— Exercise prompt —
Answer these questions about the Udacity scraping notebook:
1. Which URL is passed to `requests.get`?
2. What tag and class does `find_all` search for to collect the course cards?
3. What value is appended to a list when a skill, level, or school cannot be found on a card?

# Udacity Courses Web Scraping

In this notebook I will try to extract all the courses information in the [Udacity Webiste](https://www.udacity.com)

![image.png](images/image.png)

### Import nessecary libraries for extraction

we will use:
+ `requests` library to get the html tegs of the site
+ `BeautifulSoup` from `bs4` library to extract useful information from the tags
+ `pandas` and `numpy` to make the DataFrame of all courses

In [2]:
from bs4 import BeautifulSoup
import requests
import pandas as pd
import numpy as np

### Extract the HTML of the site

In [3]:
req = requests.get('https://www.udacity.com/courses/all')

In [11]:
html_soup = BeautifulSoup(req.content, 'html.parser')

#### Extract all the courses' cards to get our needed information

In [42]:
all_cards = html_soup.find_all('div', class_='card-content')

#### Get every needed piece of information from that card

In [67]:
courses_links = []
courses_name = []
courses_level = []
courses_school = []
courses_skills = []

for card in all_cards:
    # Add Title and Link
    a_title = card.find('a', class_='capitalize')
    courses_links.append('https://www.udacity.com' + a_title['href'])
    courses_name.append(a_title.text.strip())
    # Add skill
    try:
        skill = card.find('span', class_='truncate-content').text.strip()
        courses_skills.append(skill)
    except:
        courses_skills.append(np.nan)
    # Add Level
    try:
        level = card.find('span', class_='capitalize').text
        courses_level.append(level)
    except:
        courses_level.append(np.nan)
    # Add School
    try:
        school = card.find('h4', class_='category ng-star-inserted').text.strip()
        courses_school.append(school)
    except:
        courses_school.append(np.nan)

#### Import the infos got into a dataframe for further manipulation
We will have in this initial dataframe 5 columns:
1. Course Name
2. Course Link
3. Course School
4. Course Skills
5. Course Level

In [68]:
df = pd.DataFrame({'Course Name': courses_name, 'Course Link': courses_links,\
              'Course School': courses_school, 'Course Skills': courses_skills, 'Course Level': courses_level})
df.head()

— Given information —
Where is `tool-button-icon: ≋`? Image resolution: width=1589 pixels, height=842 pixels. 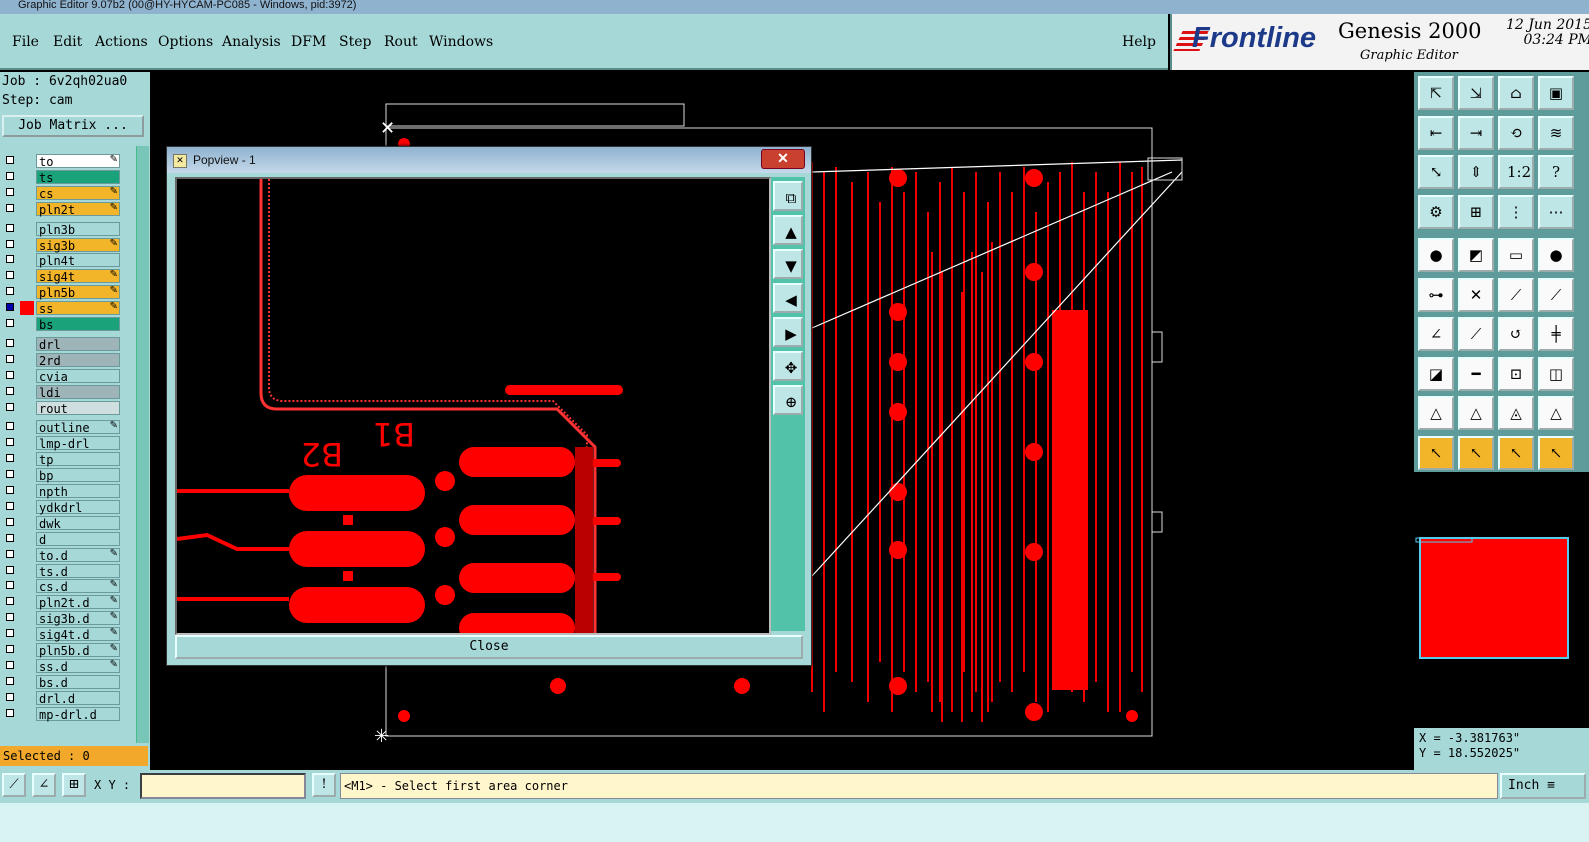
tool-button-icon: ≋ is located at coordinates (1556, 132).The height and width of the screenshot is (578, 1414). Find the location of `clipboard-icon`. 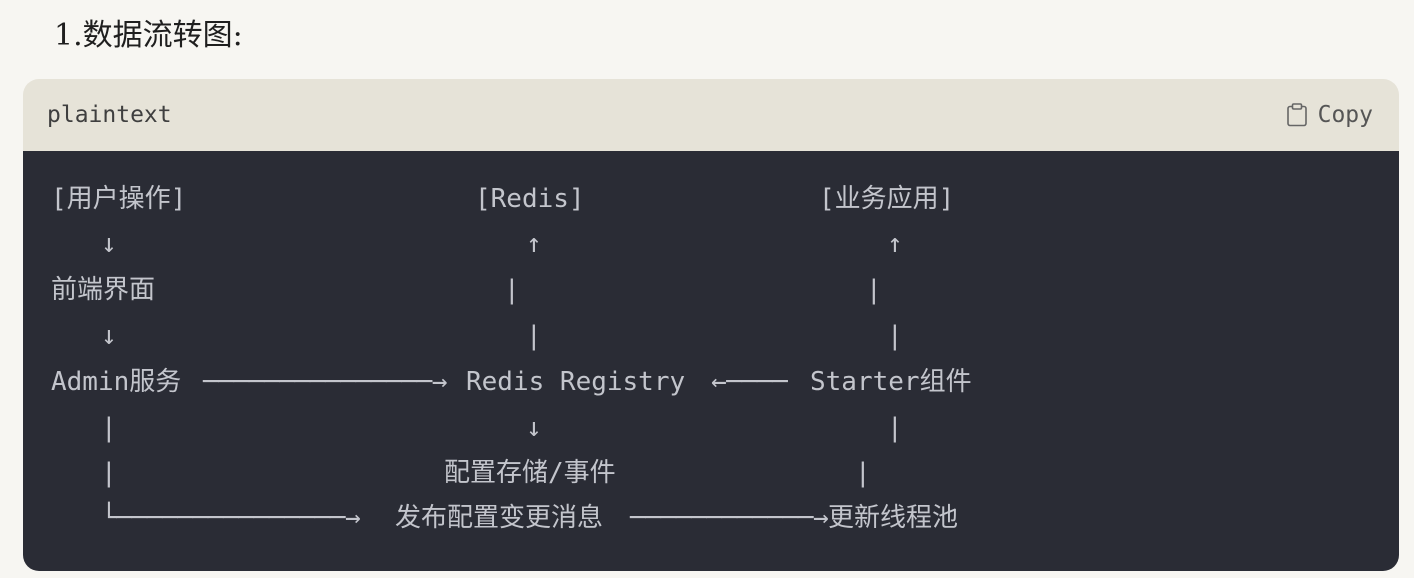

clipboard-icon is located at coordinates (1297, 115).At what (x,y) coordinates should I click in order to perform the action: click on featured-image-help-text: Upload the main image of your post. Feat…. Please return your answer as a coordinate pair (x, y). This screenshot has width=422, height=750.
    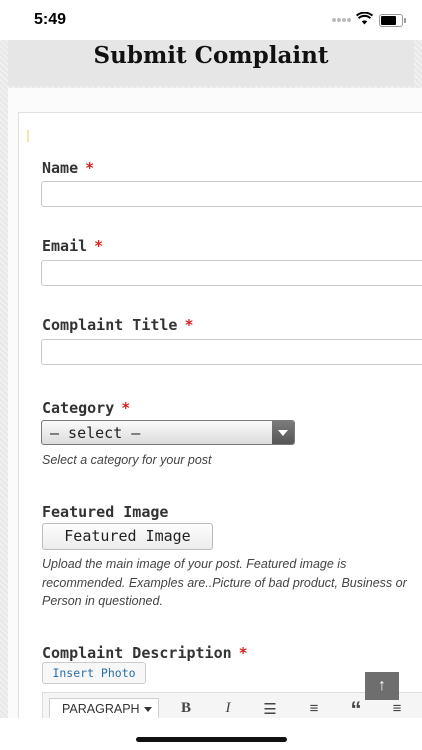
    Looking at the image, I should click on (224, 582).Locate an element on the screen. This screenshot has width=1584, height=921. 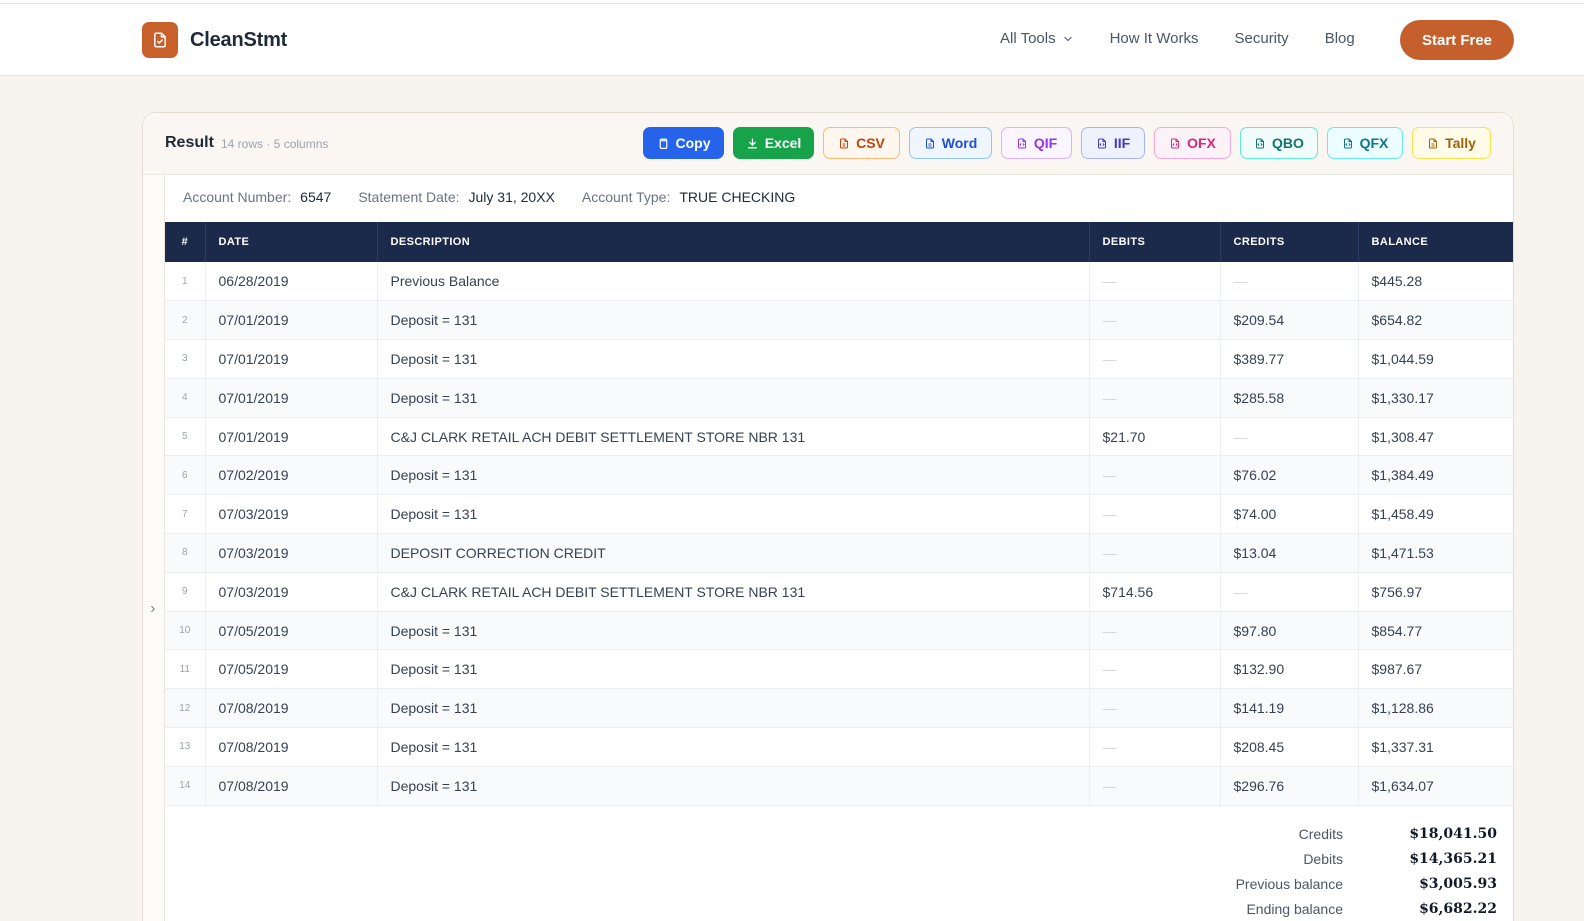
cell-credit: $141.19 is located at coordinates (1290, 708).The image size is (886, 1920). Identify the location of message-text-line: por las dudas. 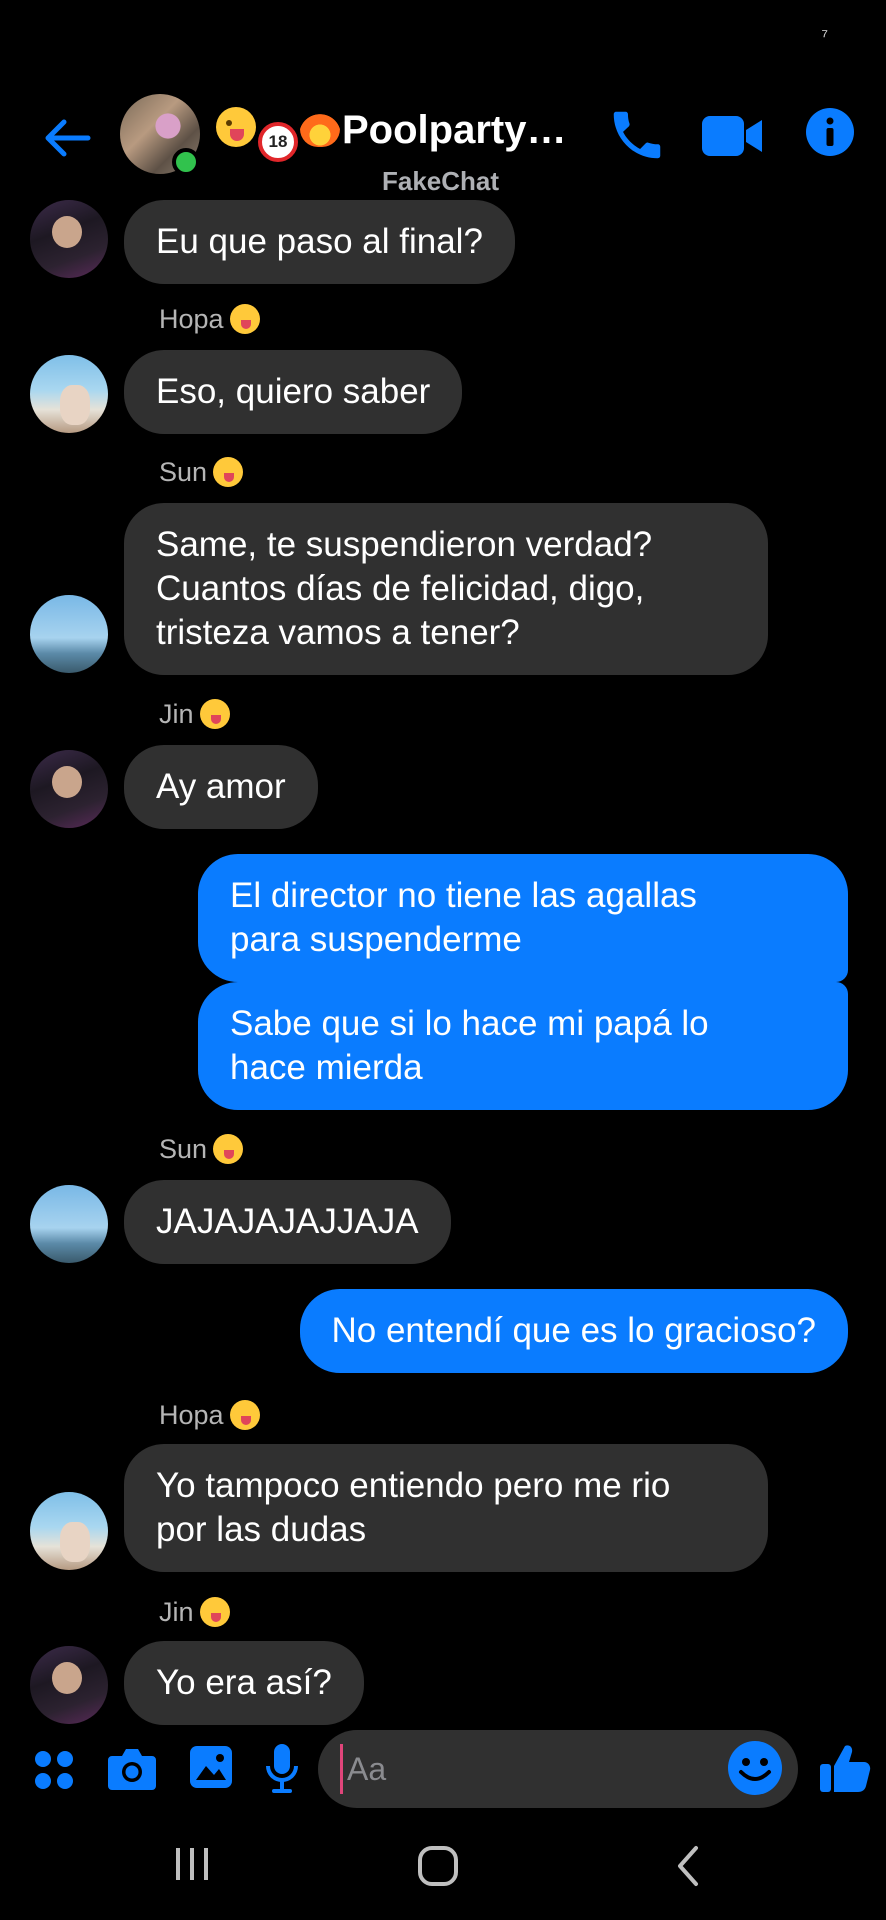
(262, 1530).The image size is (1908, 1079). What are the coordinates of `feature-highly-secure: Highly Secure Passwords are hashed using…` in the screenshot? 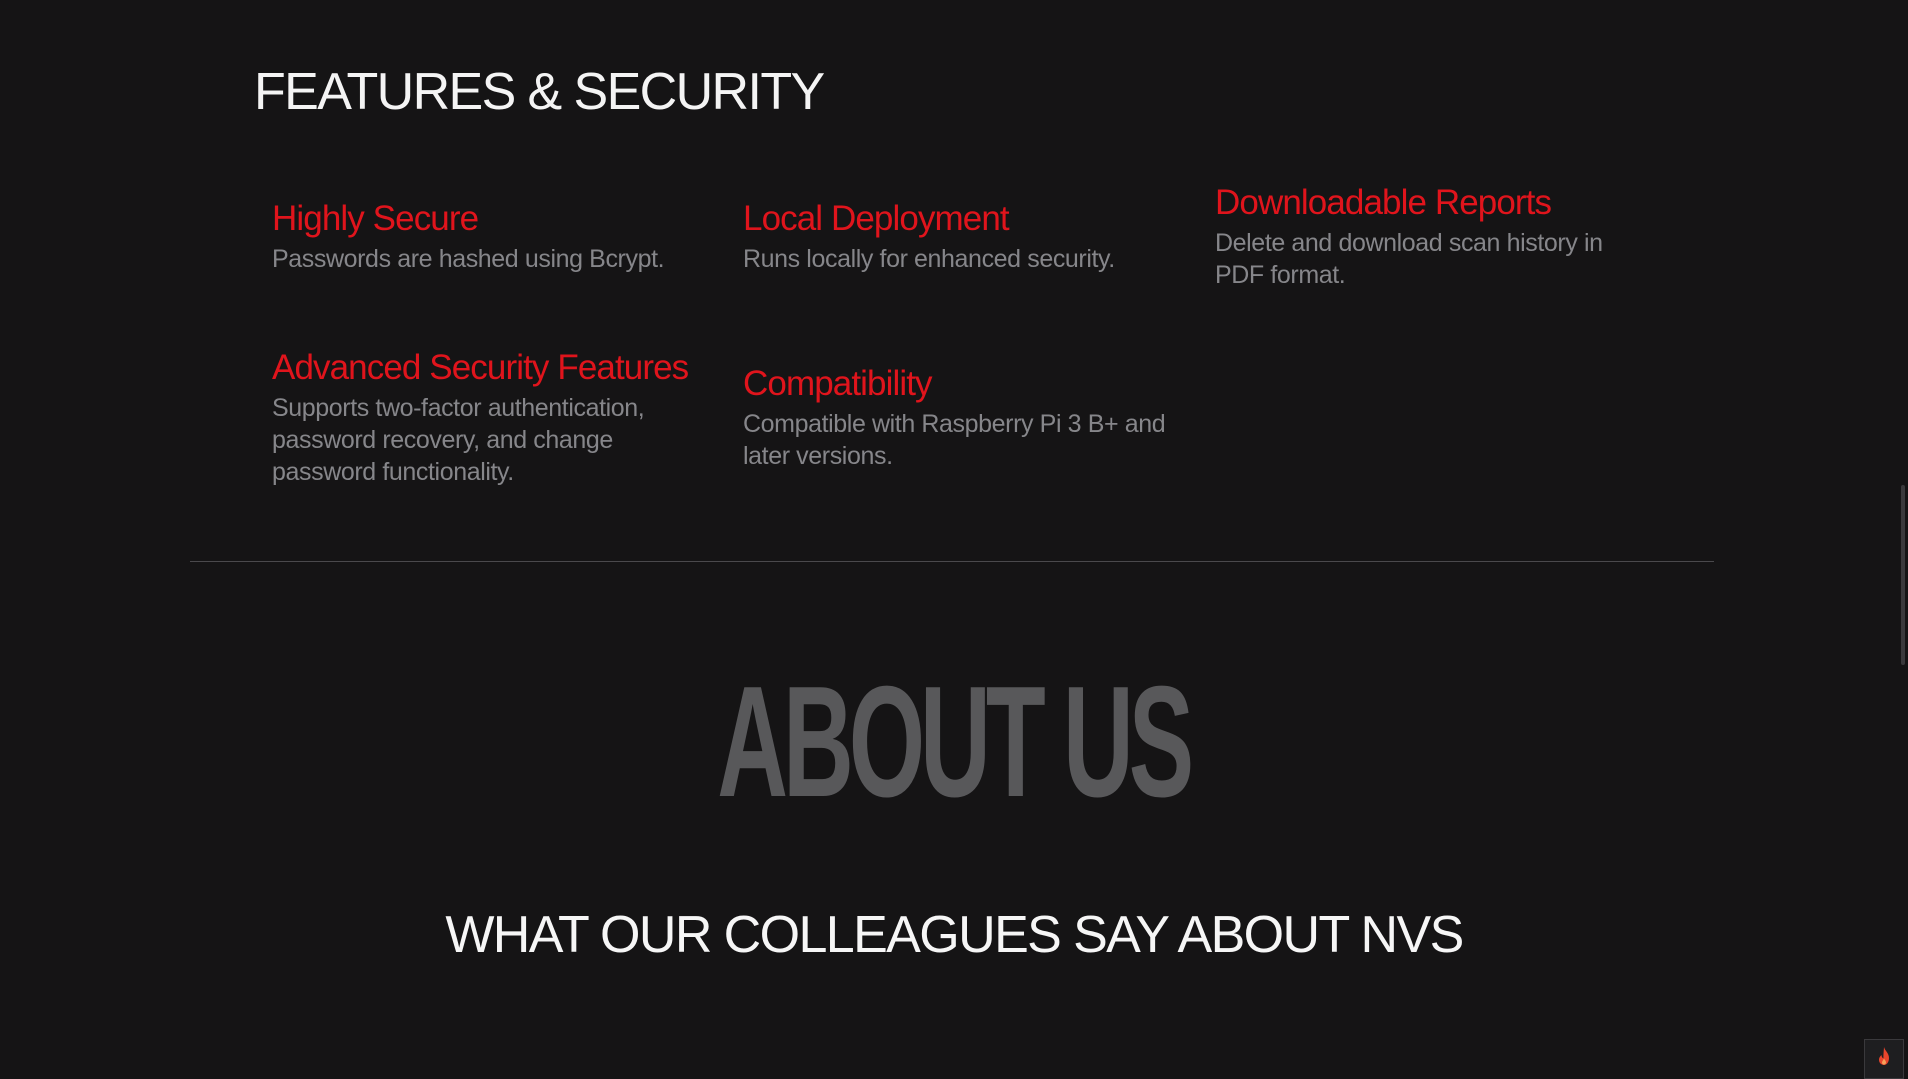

— Answer area —
1. https://www.udacity.com/courses/all
2. A `div` tag with the class `card-content`
3. `np.nan`